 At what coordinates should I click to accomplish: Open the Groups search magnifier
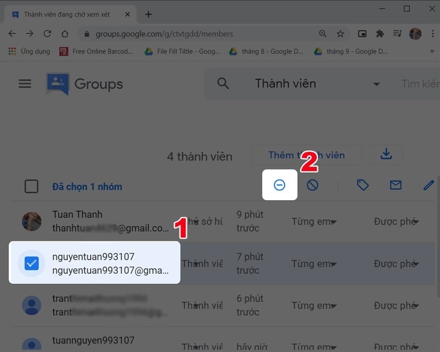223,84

----

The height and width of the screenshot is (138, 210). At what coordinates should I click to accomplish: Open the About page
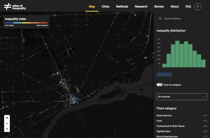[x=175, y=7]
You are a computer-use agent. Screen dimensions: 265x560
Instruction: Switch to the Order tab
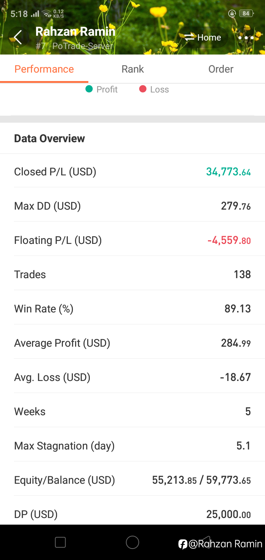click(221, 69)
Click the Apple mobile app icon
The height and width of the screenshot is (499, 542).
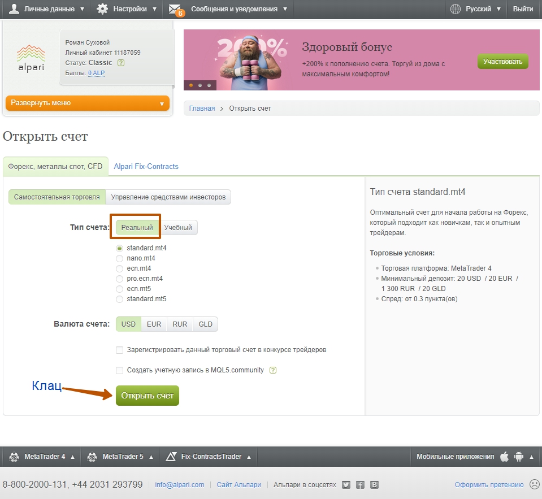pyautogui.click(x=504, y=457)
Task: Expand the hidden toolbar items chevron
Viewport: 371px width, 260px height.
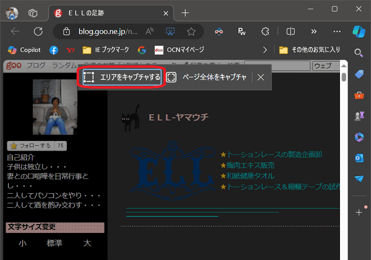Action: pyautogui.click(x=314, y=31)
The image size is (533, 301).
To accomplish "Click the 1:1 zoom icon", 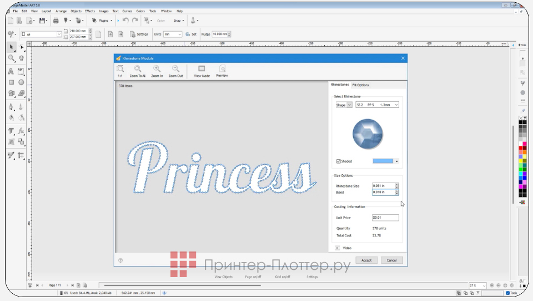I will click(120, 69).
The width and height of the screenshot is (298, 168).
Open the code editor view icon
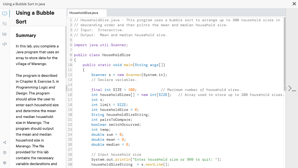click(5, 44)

----

Task statement —
The line holding "The height and width of the screenshot is (138, 210)." starts the copy and the line holding "Task: Expand the hidden toolbar items chevron" ends it. Repeat those two lines above and all between them exactly, leaving out pictures.

Solution below —
The height and width of the screenshot is (138, 210). At what coordinates should I click to accomplish: Open the About page
[x=175, y=7]
You are a computer-use agent. Screen dimensions: 265x560
Instruction: Switch to the Order tab
click(221, 69)
Click the Apple mobile app icon
The height and width of the screenshot is (499, 542).
pyautogui.click(x=504, y=457)
Task: Expand the hidden toolbar items chevron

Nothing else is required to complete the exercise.